— 読む文章 —
統計的仮説検定の方法|【医療統計学・統計解析】
統計的仮説検定の方法
たまたまの可能性を考える
仮想的なランダム化研究の例を見ながら考えていきましょう。
薬を飲むか飲まないかによって翌朝に風邪が治るかどうかを調べるランダム化臨床研究を行ったとします。
そうしたら、200人の人が参加してくれて、次のような結果が得られました。
薬を飲み、風邪が治った人 70人
薬を飲み、風邪が治らなかった人 30人
薬を飲まず、風邪が治った人 60人
薬を飲まず、風邪が治らなかった人 40人
リスク差を計算すると、
70/100−60/100=0.10
となります。
さて、この0.10というリスク差は、本当に薬に効果があって出てきた数値なのでしょうか?
もしかすると、本当は薬の効果がなくてリスク差が0のはずなのに、たまたま偶然偏って割り付けられたために出てきた数値なのかもしれません。
しかし、どの群に属するかは調べようがないので、偏って割り付けられたかどうかを明らかにするのは現実的に不可能です。
そこで、浮気の例と同じように、薬の効果がまったくない(リスク差の値が0)と仮定して、先ほどの結果がたまたま偶然に生じてしまった可能性がどのくらいあるのか調べてみましょう。
帰無仮説という言葉を使うと、「帰無仮説(リスク差=0)が正しいと考えたときに、たまたまの偶然の影響によって、データから推定されたリスク差以上に極端な値(0.10以上の値)が生じてしまう可能性がどのくらいあるのか」を、これから調べてみようということです。
シミュレーション
便宜上、薬を飲むグループでも飲まないグループでも、ちょうど間をとって、
(70+60)/(100+100)=65%
の割合で風邪が治るはずだと考えます。
Type A〜Type Dの人たちがちょうど半分ずつ均等に割り付けられたとしたら、薬を飲むグループ100人のうち65人は風邪が治り、同じように、薬を飲まないグループ100人のうち65人は風邪が治るはずです。
このとき、リスク差は、
65/100−65/100=0
になるはずです。
しかし、薬の効果がなかったとしても、たまたま偶然の影響によって、2つのグループ間でリスクに差が生じてしまうことがあります。
この偶然の影響によるリスク差のブレ幅を、コンピューターシミュレーションで見てみることにしましょう。
手順は、
@薬を飲むグループの100人が確率65%で1、確率35%で0が出るように乱数を発生させる。
A薬を飲まないグループの100人が確率65%で1、確率35%で0が出るように乱数を発生させる。
B@とAで、1を「風邪が治った」、0を「治らなかった」と置き換えて、グループごとに風邪が治る人が何%いるかを計算し、そこからリスク差を計算する。
C@〜Bの作業を1000回繰り返す。
結果、リスク差0を中心とした正規分布になりました。
ただし、リスク差は0に近いところが山の中心ですが、ちょうど0にはなりません。
これは、コイントスを1000回して表が出る回数がちょうど500回になるとは限らないのと同じ原理です。
リスク差が0.10以上になったのは、1000回中62回でした。
本当は差がないはずなのに、たまたまの偶然の影響によってリスク差が0.10以上になってしまう可能性が6.2%あるということです。

— 表示データ —
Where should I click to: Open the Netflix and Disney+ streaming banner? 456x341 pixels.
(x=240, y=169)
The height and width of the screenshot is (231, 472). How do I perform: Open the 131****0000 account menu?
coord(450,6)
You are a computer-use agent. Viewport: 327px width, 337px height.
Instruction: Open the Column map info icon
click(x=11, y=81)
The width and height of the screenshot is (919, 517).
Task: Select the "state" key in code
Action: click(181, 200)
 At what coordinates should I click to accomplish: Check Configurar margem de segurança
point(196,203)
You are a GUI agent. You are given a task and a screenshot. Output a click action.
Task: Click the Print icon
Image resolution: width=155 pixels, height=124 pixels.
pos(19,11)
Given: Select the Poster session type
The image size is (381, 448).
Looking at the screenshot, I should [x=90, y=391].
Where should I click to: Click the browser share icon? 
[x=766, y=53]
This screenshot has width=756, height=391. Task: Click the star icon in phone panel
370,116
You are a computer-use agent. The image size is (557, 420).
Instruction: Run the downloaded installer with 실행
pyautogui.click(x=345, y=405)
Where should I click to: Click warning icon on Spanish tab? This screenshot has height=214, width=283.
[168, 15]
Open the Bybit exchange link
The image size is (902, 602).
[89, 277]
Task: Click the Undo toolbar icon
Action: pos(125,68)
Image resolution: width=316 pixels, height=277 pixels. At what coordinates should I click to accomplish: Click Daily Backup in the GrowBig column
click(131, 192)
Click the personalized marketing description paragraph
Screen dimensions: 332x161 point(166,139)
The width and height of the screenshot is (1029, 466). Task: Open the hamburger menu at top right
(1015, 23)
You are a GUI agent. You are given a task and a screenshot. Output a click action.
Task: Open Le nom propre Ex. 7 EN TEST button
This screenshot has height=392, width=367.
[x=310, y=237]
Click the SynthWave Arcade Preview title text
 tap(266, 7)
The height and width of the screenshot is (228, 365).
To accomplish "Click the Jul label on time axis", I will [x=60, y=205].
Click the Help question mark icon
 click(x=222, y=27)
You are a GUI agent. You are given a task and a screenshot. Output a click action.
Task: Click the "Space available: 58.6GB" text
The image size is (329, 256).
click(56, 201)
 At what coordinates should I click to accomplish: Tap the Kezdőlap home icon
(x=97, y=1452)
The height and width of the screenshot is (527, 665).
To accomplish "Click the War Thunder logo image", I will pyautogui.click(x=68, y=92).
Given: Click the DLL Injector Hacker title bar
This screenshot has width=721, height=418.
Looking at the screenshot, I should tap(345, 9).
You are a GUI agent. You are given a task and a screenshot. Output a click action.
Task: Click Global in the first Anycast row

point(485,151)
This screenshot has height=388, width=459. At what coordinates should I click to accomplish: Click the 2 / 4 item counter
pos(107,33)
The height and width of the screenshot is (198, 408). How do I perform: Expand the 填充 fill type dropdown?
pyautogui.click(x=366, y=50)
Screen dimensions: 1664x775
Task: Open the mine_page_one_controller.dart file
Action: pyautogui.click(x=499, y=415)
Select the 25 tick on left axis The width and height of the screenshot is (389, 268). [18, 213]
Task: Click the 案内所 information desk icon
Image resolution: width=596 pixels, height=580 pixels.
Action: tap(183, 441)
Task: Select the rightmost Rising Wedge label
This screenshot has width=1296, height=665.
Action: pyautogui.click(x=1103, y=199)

— 必要な作業 —
a: 統計的仮説検定の文章について、次の問いに答えよ。
(i) 仮想的なランダム化研究に参加したのは何人か。
(ii) シミュレーションで、どちらのグループでも風邪が治る割合は何%と考えたか。
(iii) 1000回のうち、リスク差が0.10以上になったのは何回か。
b: 統計的仮説検定の文章を、最後の文の後から続けて書け。

— 作業の結果 —
a:
(i) 200人
(ii) 65%
(iii) 62回

b:
さて、この6.2%という数値をどう読み取るかですが、この数値のことをp値といいます。
つまりp値とは、
帰無仮説が正しい(比較するグループのリスクに違いがない)と考えたときに、たまたまの偶然の影響によって、データから推定されたリスク差以上に極端なリスク差が計算される可能性
のことです。
リスク差ではなくて、リスク比や他の効果の指標であってもよいのです。
先ほどの例で言えば、
片側p値=6.2%
両側p値=6.2%+6.2%=12.4%
となります。
この片側p値は、本当は差がないはずなのに、たまたまの偶然の影響によってリスク差が0.10以上になってしまう可能性のことです。
両側p値は、本当は差がないはずなのに、たまたまの偶然の影響によってリスク差が0.10以上またはー0.10以下になってしまう可能性のことです。
有意水準
もしもp値がとても小さければ、リスク差が0だと仮定したときに、たまたまの偶然の影響によってリスク差が0.10以上またはー0.10以下と計算されてしまう可能性がとても低い、と考えられますよね。
だとすれば、「現実のデータで可能性の低いことがたまたま起こった」と考えるよりは、「リスク差が0だという仮定(帰無仮説)が間違っている」すなわち「リスク差は0ではない」(薬の効果は0ではない)と考える方が自然です。
これが統計的仮説検定の流れです。
では、p値がどのくらい小さければ「リスク差は0ではない」と考えればよいのでしょうか。
明確な答えはありません。
ただし、医学領域では、慣例的に、しばしば両側で5%(片側で2.5%)という基準が用いられています。
両側p値が5%よりも小さければ、「リスク差は0ではない」と判断することになります。
本当のリスク差は0なのに、誤ってリスク差は0ではないと判断してしまう可能性が5%あることになるけれども、それくらいは許容しましょう、ということです。
この基準値のことを有意水準といいます。
この例では、有意水準両側5%で判断するということは「リスク差が0だと仮定したときに、たまたま偶然の影響によってリスク差が0.10以上またはー0.10以下とされる可能性」(p値)が5%未満なら、つまりたまたまの可能性が5%未満だったら、「リスク差が0だという仮定(帰無仮説)が間違っている」と判断しましょう、ということです。
しばしば、
p値<有意水準 なら「有意差あり」
p値≧有意水準 なら「有意差なし」
という言い方をします。
先ほどの例では、
両側p値=12.4%≧5%
なので、「有意差なし」ということになります。
背理法の原理からいって、得られたデータから統計的仮説検定を行った結果、有意差があったときのみ、帰無仮説は間違っている(比較するグループのリスクに違いがある)と言えることになります。
その他のことは一切言えないのです。
もし、得られたデータで統計的仮説検定を行った結果、有意差がなかったとしても、帰無仮説は正しい(比較するグループのリスクに違いがない)とは言えないのです。
帰無仮説が間違っているとは言えない(比較するグループのリスクに違いがあるとは言えない)と言えるのみなのです。
このように、帰無仮説が間違っているかどうかを有意水準とp値から判断する方法が、統計的仮説検定です。